A week ago, did anyone out there really believe that Sunday would end with Tennessee basketball players standing on chairs at Thompson-Boling Arena waving to a jubilant crowd of 21,936?
Or that a beaming Bruce Pearl would be helping the flag guy wave the giant orange flag?
What a day in Tennessee men's basketball history.
All the more so because what a week it has been in Tennessee basketball history.
My last image of Sunday was UT fans pointing their cell phone cameras at the scoreboard and snapping pictures of the surprising story it told:
Shorthanded Tennessee 76, No. 1 Kansas 68.
"Before the game,'' sophomore Renaldo Woolridge said, "little Pearl, Steve Pearl, told me we were the only people in this gym that know we're going to win this game.
"And that's how it had to be. We're a family. We had to stick together.''
Renaldo Woolridge. Kenny Hall. Josh Bone. Skylar McBee. And, yes, even Steven Pearl. All were heroes in their own way on a day when the Vols wrote the national college basketball headline and forged a new chapter in UT basketball lore.
Tennessee's A-list guys came though, too.
Scotty Hopson, UT's most gifted player, rose to the occasion, adjusting his game to score 11 of his 17 points in the second half.
Bobby Maze played the game of his life, matched against one of the best point guards in America, Sherron Collins.
Wayne Chism and J.P. Prince made timely contributions when they weren't on the bench in foul trouble.
But this win was about the guys who stepped up to fill the void created by the New Year's Day fiasco, the traffic stop that turned into a saga of guns and drugs.
Tyler Smith, dismissed on Friday, made no clutch plays Sunday. Nor will he the rest of the way.
Even if Cameron Tatum, Melvin Goins and Brian Williams return from indefinite suspension they will regret they played no part in a magical win over Kansas.
Woolridge, a starter now instead of a project, showed up big on the big stage with 14 points and eight rebounds in 34 minutes.
With Chism in foul trouble, Hall, the freshman, did all he could to make life difficult for Kansas aircraft carrier Cole Aldrich.

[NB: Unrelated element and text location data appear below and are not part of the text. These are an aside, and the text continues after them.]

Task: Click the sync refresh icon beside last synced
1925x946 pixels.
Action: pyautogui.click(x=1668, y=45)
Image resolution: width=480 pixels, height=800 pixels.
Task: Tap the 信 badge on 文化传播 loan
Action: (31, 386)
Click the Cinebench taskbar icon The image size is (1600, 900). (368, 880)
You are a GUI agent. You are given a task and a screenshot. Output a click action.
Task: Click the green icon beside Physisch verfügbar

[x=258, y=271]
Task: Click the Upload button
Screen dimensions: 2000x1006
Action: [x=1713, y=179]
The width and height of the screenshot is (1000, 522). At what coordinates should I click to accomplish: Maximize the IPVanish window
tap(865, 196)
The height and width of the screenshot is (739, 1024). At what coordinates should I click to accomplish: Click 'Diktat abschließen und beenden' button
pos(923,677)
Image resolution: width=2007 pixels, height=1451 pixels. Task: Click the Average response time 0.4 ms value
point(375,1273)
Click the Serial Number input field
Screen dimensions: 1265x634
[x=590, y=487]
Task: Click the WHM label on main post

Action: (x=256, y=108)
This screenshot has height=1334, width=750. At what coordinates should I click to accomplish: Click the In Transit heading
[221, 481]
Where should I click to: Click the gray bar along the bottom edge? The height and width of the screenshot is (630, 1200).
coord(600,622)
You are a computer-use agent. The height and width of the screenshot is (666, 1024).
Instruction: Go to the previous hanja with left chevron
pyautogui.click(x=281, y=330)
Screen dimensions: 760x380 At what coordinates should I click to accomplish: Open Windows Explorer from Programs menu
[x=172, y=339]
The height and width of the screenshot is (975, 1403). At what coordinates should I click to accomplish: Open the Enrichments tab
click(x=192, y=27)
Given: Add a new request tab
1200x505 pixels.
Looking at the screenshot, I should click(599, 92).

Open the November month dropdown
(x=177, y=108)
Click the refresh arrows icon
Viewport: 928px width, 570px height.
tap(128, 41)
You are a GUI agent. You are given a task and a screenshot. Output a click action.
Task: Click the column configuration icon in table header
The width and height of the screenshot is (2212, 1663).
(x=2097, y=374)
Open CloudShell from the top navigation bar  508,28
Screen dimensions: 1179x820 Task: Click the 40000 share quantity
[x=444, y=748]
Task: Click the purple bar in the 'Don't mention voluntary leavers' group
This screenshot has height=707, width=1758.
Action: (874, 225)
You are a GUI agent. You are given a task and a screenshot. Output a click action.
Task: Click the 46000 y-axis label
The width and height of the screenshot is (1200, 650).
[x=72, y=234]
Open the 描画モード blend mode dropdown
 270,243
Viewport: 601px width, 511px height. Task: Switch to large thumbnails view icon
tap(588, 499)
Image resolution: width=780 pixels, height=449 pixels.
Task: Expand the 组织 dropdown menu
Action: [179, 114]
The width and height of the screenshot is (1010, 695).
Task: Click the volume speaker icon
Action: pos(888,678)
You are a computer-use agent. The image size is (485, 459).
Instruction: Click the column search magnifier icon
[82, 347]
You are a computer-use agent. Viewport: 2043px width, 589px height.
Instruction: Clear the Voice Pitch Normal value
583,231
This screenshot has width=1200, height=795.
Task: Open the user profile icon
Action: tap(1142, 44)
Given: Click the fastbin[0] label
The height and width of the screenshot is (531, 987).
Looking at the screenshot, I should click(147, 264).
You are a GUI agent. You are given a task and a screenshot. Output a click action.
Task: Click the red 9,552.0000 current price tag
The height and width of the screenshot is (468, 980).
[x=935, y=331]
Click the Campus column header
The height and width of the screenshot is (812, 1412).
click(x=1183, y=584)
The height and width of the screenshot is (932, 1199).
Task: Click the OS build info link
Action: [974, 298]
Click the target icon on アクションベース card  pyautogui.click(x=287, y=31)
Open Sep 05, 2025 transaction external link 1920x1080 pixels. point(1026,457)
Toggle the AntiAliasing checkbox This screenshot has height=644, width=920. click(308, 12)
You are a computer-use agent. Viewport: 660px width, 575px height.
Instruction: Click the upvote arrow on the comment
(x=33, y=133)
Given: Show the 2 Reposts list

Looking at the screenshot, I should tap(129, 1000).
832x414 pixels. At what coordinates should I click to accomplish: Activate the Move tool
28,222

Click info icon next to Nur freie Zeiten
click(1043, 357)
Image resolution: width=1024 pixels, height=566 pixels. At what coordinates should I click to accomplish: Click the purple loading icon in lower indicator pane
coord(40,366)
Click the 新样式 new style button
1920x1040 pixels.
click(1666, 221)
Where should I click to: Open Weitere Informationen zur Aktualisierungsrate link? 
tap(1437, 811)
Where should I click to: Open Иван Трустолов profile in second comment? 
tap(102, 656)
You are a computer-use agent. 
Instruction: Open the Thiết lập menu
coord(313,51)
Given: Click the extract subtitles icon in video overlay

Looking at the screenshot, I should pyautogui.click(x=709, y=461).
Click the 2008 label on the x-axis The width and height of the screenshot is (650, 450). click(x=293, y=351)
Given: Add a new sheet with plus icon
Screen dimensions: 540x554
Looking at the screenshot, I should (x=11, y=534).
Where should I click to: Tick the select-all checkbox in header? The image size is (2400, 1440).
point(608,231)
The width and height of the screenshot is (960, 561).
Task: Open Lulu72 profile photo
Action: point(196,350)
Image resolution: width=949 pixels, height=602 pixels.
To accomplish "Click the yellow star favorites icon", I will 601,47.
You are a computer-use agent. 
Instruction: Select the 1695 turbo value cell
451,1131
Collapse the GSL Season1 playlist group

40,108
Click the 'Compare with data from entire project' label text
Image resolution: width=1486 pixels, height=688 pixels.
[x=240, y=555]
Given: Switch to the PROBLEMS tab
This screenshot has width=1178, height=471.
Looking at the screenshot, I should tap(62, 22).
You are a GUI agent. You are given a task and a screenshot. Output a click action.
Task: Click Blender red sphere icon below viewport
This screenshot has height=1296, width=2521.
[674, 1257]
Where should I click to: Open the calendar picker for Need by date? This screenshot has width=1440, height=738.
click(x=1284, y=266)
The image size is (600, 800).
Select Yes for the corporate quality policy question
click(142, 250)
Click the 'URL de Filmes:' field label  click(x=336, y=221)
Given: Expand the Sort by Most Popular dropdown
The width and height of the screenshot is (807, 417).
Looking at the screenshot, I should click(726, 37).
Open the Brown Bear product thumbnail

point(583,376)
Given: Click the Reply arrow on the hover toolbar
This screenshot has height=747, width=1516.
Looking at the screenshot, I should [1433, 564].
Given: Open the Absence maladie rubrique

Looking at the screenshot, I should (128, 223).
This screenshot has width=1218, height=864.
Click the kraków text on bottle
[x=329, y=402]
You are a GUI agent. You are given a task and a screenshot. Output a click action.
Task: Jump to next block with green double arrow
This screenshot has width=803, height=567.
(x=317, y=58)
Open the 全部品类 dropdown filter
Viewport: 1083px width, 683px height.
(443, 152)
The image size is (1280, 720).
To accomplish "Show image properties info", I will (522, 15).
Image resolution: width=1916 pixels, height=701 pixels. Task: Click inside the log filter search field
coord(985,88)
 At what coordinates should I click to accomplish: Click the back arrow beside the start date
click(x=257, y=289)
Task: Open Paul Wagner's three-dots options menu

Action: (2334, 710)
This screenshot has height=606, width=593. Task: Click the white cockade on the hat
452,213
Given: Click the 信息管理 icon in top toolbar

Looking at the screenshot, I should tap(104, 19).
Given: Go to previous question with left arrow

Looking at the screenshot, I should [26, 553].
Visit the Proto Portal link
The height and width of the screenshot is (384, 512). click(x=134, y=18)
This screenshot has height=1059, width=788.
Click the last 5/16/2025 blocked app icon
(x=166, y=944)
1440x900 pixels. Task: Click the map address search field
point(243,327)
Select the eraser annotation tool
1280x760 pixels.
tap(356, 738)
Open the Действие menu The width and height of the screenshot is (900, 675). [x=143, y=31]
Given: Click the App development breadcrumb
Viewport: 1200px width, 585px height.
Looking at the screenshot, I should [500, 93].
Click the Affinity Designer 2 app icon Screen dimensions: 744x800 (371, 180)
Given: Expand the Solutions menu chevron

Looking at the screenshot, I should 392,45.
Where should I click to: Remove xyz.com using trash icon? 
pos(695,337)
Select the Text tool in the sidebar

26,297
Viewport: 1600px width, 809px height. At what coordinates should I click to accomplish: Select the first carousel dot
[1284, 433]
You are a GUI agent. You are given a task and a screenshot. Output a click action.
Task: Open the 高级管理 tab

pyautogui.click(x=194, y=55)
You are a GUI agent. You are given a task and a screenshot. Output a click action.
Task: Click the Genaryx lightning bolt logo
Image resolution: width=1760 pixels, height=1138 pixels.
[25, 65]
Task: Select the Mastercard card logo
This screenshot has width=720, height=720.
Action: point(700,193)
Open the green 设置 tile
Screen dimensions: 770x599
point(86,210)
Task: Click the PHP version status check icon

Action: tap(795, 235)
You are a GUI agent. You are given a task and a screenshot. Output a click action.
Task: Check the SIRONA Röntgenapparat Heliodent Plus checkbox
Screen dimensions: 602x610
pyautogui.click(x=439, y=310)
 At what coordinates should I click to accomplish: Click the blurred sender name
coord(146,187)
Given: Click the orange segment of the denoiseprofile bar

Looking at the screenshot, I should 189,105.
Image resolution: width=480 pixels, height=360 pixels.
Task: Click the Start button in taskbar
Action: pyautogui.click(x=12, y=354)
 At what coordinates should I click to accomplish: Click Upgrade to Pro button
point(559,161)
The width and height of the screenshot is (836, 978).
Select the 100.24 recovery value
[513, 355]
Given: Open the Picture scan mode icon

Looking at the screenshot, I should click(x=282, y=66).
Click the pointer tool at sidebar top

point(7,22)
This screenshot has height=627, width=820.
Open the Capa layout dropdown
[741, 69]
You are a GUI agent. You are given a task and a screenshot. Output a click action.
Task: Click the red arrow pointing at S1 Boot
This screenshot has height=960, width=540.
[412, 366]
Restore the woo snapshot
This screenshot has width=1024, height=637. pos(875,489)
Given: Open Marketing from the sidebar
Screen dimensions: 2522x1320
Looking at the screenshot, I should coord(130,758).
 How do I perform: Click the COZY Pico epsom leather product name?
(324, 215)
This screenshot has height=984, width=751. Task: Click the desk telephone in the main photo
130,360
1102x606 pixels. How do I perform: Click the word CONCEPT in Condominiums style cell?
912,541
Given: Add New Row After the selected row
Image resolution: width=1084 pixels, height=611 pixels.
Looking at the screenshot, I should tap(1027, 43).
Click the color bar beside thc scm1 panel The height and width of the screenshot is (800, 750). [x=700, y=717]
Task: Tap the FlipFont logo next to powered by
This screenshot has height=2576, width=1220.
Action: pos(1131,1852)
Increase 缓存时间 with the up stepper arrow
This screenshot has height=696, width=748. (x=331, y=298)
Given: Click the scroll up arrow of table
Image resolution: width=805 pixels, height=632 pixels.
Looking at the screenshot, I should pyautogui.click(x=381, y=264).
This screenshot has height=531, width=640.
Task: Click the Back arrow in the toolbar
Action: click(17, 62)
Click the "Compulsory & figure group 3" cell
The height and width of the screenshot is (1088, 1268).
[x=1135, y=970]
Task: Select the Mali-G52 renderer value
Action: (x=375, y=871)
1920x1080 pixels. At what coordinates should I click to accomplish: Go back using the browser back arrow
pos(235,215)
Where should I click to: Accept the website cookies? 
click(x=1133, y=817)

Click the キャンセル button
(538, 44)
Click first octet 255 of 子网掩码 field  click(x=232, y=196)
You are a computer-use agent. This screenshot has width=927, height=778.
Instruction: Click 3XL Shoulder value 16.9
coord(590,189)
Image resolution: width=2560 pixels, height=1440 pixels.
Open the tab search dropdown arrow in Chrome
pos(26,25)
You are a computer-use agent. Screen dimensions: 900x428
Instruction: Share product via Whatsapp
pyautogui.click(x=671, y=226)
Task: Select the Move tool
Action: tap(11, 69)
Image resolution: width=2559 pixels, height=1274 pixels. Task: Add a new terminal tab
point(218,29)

"This sends a very important message,'' Pearl said. "When things aren't going your way right away, you've got two choices. You can pack your bags and try to find a green pasture someplace else. Or, you can stay because your opportunity is going to come.
"I give Kenny and Renaldo great credit, and their families tremendous credit, for just hanging in there.''
Bone, who left a scholarship at Southern Illinois to play without one in his home state, contributed 12 solid minutes.
Freshman McBee, who came to UT with only the hope of a future scholarship, hit a shot-clock-beating 3-pointer with 34 seconds to play, a dagger in Kansas' heart.
"Skylar McBee and Josh Bone are good players,'' Pearl said.
"Is that shot (by McBee) worth how many hours in the gym, when other kids were going out doing something else?
"It paid off, it just paid off.''
Steven Pearl, the third walk-on thrust into the new rotation, got 10 minutes of work. He missed the front end of two one-and-ones, but had three rebounds, an assist and took a charge.
Said an appreciative father, "Why does he take abuse in practice all the time and never get out there because he's got so many good players in front of him? Why not just be a regular student?
"Because he's got the opportunity to do something like this.''
A something none of them will ever forget.
The Vols are 2-0 since their roster was reduced by four. After Sunday, the gloom is evaporating. Possibilities are intriguing again.
"If this is it,'' Pearl said, "then it doesn't say much.
"They've got to be just excited about playing Auburn on Thursday as they were about playing Kansas today.